Yachting
books fall into various categories. There is the embellished
and neatly decorated log, a simple and honest travelogue
of passages made and places visited. There is the technical
account, embellished with nautical know-how, charts and
diagrams at every turn. There is the semi-mystical account
a la Moitessier which seeks to capture the transcendental
essence of the bluewater experience.
Finally.
there is the rumbustious yarning factional style of
an author like Tristan Jones. Then there is this book.

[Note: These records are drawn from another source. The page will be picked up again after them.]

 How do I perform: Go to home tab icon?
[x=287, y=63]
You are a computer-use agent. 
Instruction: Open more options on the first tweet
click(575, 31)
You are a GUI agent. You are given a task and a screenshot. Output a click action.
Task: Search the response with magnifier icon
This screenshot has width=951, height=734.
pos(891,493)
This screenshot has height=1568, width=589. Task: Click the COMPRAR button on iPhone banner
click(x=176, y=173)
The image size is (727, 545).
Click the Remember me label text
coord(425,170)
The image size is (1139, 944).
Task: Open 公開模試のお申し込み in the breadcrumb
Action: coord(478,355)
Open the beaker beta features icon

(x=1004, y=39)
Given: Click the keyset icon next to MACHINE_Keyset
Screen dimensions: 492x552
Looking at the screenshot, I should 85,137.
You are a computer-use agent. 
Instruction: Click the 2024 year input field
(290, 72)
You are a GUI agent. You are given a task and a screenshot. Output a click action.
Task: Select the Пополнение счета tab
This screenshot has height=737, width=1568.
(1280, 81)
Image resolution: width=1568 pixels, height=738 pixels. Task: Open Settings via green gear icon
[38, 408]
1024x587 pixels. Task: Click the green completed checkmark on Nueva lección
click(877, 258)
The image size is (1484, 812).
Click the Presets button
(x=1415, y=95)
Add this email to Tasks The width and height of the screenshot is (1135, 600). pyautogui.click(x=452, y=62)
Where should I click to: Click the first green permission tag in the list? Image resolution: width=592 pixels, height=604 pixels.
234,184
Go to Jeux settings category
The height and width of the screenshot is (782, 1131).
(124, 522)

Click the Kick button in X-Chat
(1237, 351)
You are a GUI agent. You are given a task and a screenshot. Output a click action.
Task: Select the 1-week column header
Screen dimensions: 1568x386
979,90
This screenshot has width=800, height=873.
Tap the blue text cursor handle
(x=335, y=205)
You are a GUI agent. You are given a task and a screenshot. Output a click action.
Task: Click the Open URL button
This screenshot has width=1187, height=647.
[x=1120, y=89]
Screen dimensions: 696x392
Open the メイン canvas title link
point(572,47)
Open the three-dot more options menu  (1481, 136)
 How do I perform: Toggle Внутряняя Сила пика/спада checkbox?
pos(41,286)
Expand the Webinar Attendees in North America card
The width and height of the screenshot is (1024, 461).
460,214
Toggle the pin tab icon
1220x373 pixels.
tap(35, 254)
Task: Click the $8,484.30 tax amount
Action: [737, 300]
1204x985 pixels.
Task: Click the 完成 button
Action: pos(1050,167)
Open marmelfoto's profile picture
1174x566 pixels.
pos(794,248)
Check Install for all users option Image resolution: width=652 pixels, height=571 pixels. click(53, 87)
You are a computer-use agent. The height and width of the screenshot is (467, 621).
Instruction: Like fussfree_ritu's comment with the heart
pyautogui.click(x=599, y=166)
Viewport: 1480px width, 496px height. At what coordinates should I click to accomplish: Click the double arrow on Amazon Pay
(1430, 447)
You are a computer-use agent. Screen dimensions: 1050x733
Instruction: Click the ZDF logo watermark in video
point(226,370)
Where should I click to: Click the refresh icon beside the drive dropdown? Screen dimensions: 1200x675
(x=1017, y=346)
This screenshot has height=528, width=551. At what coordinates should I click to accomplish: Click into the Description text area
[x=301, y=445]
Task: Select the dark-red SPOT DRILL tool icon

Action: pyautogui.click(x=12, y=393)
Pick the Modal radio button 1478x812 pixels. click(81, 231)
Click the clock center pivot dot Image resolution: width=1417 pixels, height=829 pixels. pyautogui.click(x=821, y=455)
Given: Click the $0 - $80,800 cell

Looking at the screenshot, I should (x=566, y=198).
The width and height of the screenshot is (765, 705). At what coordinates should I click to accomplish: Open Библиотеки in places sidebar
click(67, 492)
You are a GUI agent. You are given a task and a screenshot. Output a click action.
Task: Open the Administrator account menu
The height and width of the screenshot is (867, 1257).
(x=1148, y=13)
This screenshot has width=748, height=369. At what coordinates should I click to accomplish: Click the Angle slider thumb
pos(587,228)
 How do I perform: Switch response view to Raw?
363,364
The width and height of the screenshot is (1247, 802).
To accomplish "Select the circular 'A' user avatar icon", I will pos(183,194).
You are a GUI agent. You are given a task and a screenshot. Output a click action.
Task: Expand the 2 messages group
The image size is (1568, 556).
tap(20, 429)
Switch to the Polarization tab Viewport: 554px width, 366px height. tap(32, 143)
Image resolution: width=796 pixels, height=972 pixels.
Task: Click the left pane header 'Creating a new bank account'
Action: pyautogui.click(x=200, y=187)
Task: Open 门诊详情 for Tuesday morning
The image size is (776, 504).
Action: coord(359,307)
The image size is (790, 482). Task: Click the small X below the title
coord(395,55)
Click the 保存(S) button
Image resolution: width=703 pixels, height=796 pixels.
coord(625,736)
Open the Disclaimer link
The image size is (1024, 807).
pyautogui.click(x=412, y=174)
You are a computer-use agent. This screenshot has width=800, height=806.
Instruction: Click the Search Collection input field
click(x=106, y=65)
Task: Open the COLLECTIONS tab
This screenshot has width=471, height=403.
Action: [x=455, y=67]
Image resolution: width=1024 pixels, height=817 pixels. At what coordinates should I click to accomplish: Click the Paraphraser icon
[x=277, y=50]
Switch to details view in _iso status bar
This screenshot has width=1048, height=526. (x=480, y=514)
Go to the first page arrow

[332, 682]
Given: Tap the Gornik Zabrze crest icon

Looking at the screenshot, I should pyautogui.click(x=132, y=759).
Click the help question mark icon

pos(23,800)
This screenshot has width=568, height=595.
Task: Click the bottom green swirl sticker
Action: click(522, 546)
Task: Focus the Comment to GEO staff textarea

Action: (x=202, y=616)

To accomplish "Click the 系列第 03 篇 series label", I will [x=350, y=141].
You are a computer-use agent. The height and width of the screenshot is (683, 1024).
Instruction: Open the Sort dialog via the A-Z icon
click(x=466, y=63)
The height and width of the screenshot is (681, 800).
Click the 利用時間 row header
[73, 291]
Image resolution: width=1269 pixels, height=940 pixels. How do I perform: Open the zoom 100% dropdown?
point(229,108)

At first glance it falls firmly into the Tristan Jones
camp - but the book merits more than that first glance,
and the reader is soon drawn into a yachting narrative
like no other this reviewer has ever read.
Realisation
gradually dawns as we read the first chapter that the
voyage is already well under way, with Lanzarote somewhere
on the starboard bow. The author muses and meanders,
and although we do eventually find out where this boat
is headed we are never sure where the whimsy of the
skipper may take us.
To educate while entertaining he includes copious (and
interesting) footnotes at the end of every chapter.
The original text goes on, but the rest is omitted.